▸ **Work instruction**
Repeat every entry exactly as it appears.
###
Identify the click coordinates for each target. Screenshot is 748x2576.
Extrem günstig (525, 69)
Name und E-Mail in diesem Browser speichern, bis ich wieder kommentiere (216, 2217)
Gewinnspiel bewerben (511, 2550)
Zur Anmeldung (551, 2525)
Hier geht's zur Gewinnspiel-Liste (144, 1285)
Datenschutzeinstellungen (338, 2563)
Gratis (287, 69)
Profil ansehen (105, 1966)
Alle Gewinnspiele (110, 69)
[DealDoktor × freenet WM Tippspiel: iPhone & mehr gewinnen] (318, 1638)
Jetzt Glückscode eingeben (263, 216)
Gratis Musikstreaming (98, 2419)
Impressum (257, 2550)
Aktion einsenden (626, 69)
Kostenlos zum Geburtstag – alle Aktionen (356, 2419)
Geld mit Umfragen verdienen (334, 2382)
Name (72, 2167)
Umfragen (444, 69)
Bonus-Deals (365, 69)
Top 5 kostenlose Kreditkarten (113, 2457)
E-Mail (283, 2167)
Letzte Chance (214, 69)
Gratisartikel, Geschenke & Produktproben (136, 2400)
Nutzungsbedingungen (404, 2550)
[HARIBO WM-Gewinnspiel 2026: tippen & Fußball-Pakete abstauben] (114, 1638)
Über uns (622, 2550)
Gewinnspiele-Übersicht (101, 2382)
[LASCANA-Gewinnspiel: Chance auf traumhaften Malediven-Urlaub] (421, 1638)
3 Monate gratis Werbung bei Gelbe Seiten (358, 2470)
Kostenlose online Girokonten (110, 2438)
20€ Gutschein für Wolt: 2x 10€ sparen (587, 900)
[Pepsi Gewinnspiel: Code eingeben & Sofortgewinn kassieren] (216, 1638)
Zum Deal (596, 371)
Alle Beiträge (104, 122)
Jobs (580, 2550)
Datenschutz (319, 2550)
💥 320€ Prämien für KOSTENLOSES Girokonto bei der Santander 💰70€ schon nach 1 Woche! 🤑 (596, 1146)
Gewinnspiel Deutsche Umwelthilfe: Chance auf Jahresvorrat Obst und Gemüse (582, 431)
###
▸ **Written response**
Identify the click coordinates for each target. Screenshot is 748x2576.
Extrem günstig (525, 69)
Name und E-Mail in diesem Browser speichern, bis ich wieder kommentiere (216, 2217)
Gewinnspiel bewerben (511, 2550)
Zur Anmeldung (551, 2525)
Hier geht's zur Gewinnspiel-Liste (144, 1285)
Datenschutzeinstellungen (338, 2563)
Gratis (287, 69)
Profil ansehen (105, 1966)
Alle Gewinnspiele (110, 69)
[DealDoktor × freenet WM Tippspiel: iPhone & mehr gewinnen] (318, 1638)
Jetzt Glückscode eingeben (263, 216)
Gratis Musikstreaming (98, 2419)
Impressum (257, 2550)
Aktion einsenden (626, 69)
Kostenlos zum Geburtstag – alle Aktionen (356, 2419)
Geld mit Umfragen verdienen (334, 2382)
Name (72, 2167)
Umfragen (444, 69)
Bonus-Deals (365, 69)
Top 5 kostenlose Kreditkarten (113, 2457)
E-Mail (283, 2167)
Letzte Chance (214, 69)
Gratisartikel, Geschenke & Produktproben (136, 2400)
Nutzungsbedingungen (404, 2550)
[HARIBO WM-Gewinnspiel 2026: tippen & Fußball-Pakete abstauben] (114, 1638)
Über uns (622, 2550)
Gewinnspiele-Übersicht (101, 2382)
[LASCANA-Gewinnspiel: Chance auf traumhaften Malediven-Urlaub] (421, 1638)
3 Monate gratis Werbung bei Gelbe Seiten (358, 2470)
Kostenlose online Girokonten (110, 2438)
20€ Gutschein für Wolt: 2x 10€ sparen (587, 900)
[Pepsi Gewinnspiel: Code eingeben & Sofortgewinn kassieren] (216, 1638)
Zum Deal (596, 371)
Alle Beiträge (104, 122)
Jobs (580, 2550)
Datenschutz (319, 2550)
💥 320€ Prämien für KOSTENLOSES Girokonto bei der Santander 💰70€ schon nach 1 Woche! 🤑 (596, 1146)
Gewinnspiel Deutsche Umwelthilfe: Chance auf Jahresvorrat Obst und Gemüse (582, 431)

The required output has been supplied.